Machine translation models such as [those used by MinT](https://www.mediawiki.org/wiki/MinT#About_MinT) may not produce the best translations for individual words or short sentences due to the lack of context. For example, the English expression "Hello!" is translated by MinT using NLLB-200 as "- ¡Hola, qué haces?" in Spanish (where "¡Hola!" would be expected instead).
{F41523111, position=float}
This ticket proposes to complement the use of model-based translation with community-provided translations from [Tatoeba](https://tatoeba.org/) (or a similar community) when there is an exact match. That is, given a source sentence to translate (e.g., "Hello!), before requesting the translation to a model such as NLLB-200, the sentences from Tatoeba will be searched for [an exact match in the source language](https://tatoeba.org/en/sentences/show/373330). If such match exist for the language pair, [the translation from Tatoeba](https://tatoeba.org/en/sentences/show/1502706) will be used. If not, the machine translation model will be used instead.

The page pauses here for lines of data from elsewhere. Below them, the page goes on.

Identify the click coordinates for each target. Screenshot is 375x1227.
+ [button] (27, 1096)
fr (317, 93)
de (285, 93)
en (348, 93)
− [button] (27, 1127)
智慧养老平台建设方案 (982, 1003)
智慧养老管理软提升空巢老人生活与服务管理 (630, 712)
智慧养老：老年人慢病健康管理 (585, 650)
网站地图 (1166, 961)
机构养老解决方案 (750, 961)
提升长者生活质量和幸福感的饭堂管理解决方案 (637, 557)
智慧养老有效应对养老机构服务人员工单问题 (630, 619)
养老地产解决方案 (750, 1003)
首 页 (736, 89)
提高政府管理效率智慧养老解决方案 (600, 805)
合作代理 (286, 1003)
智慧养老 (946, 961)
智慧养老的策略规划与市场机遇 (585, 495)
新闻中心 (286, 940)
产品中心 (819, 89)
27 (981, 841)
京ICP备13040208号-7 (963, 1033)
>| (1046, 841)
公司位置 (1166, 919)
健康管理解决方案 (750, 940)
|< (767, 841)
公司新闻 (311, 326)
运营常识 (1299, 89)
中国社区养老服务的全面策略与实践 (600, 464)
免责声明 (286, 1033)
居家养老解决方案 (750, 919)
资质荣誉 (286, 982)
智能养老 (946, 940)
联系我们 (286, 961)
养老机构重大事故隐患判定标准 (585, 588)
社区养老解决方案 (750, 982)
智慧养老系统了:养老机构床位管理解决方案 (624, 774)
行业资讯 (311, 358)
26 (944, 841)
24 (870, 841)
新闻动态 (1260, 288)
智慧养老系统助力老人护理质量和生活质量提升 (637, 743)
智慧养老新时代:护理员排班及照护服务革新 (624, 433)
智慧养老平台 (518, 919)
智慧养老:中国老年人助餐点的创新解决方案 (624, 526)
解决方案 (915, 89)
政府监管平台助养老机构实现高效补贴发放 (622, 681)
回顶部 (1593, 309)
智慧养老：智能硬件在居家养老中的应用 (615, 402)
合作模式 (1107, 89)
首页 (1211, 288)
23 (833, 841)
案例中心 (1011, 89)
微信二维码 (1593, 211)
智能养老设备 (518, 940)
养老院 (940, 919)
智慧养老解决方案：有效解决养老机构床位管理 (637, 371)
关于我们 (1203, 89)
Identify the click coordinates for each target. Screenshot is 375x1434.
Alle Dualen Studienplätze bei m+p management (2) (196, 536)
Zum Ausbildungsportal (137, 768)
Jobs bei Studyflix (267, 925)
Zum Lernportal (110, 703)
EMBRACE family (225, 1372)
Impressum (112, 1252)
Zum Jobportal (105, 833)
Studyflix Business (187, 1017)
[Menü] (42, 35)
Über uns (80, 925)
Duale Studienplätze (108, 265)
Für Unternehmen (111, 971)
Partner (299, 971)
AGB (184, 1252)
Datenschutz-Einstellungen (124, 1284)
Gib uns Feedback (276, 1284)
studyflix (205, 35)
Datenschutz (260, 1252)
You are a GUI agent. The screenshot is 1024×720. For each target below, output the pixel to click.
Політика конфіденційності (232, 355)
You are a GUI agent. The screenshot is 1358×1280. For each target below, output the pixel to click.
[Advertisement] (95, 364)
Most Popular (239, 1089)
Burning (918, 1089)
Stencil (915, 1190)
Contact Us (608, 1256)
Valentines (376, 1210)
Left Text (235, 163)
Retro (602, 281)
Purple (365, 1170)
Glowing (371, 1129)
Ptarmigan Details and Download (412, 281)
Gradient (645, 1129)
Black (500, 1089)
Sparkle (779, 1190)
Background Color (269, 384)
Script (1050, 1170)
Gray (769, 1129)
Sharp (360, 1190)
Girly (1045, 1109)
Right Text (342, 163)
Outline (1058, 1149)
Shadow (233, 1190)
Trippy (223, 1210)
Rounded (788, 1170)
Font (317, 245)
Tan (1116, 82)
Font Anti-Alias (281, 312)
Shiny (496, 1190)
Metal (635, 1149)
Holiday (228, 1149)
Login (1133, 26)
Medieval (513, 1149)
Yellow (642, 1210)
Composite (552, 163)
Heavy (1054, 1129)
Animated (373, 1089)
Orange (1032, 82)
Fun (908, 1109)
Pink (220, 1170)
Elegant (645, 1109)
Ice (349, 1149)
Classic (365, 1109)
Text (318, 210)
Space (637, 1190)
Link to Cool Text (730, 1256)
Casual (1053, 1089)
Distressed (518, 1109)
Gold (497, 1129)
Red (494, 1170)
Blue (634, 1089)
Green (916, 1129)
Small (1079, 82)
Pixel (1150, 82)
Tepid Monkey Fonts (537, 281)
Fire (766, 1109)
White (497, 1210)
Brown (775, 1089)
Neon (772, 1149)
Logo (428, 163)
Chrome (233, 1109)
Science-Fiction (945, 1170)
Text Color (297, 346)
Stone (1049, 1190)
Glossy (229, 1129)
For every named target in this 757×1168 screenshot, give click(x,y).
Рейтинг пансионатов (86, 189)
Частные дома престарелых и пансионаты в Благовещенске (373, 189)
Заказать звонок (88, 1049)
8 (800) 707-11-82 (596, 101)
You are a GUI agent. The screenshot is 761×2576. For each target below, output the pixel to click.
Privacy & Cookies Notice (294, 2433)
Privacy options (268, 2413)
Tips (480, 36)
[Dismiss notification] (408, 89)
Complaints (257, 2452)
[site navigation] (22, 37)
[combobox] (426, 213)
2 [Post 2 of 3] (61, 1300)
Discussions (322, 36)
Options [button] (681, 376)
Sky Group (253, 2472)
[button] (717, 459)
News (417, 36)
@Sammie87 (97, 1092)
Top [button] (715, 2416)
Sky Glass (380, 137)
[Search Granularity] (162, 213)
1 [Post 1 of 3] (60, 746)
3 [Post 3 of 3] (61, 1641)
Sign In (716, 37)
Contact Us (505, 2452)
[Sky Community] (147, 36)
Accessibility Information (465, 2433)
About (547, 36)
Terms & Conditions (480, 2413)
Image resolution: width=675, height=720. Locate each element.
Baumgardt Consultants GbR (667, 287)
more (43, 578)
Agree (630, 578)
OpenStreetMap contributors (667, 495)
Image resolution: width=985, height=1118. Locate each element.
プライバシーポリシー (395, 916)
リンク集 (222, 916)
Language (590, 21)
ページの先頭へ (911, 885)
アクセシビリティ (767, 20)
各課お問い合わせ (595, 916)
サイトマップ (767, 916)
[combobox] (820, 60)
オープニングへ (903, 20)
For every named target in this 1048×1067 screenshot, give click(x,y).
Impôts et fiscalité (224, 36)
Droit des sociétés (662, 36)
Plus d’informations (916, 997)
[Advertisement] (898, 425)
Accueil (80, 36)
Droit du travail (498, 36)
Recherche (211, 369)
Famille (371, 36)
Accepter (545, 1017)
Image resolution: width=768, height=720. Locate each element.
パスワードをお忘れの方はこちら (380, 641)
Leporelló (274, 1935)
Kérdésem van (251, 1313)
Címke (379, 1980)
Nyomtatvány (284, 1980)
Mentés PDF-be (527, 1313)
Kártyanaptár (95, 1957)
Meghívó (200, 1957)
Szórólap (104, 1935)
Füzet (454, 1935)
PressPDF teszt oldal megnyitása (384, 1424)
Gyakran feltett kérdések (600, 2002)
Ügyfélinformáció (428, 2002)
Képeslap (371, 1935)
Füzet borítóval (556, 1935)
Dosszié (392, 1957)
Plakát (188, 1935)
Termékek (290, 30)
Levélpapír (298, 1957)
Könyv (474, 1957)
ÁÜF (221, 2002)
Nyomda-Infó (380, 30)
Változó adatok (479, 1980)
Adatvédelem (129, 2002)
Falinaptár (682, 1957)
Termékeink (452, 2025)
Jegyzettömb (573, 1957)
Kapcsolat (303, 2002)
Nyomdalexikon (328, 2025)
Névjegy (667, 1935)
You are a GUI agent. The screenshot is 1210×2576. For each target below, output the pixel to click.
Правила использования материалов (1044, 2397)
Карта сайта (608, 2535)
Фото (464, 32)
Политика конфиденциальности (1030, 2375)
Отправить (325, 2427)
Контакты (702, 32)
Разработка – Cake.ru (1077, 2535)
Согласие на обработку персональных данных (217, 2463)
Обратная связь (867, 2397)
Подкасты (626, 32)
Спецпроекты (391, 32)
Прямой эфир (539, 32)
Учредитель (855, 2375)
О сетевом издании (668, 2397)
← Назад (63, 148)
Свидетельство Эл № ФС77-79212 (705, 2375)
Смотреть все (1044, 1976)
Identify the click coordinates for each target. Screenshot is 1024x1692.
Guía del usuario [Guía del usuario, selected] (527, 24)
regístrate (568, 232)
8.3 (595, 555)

This approach is expected to provide two key benefits to MinT:
- **Better translations.** Tatoeba is more likely to include short sentences and expressions, which is where translation models can be more problematic. So both approaches seem that could complement well each other.
- **A more direct way for users to improve translations.** When users encounter a translation that is wrong, they could easily contribute a better translation in Tatoeba. Since the exact match approach doe snot require complex machine learning training, the updated translations from Tatoeba can be incorporated at a much quicker pace. As a result, a user providing an improved translation into Tatoeba is more likely to see the translation fixed in a shorter period of time.
This pre-search approach can be provided as an option on the MinT API, making it possible to test models directly when needed.
___
As a reference, the [number of sentences supported by Tatoeba in each language](https://tatoeba.org/en/stats/sentences_by_language) provides an idea on the current number of community-provided translations that can be improved in each language.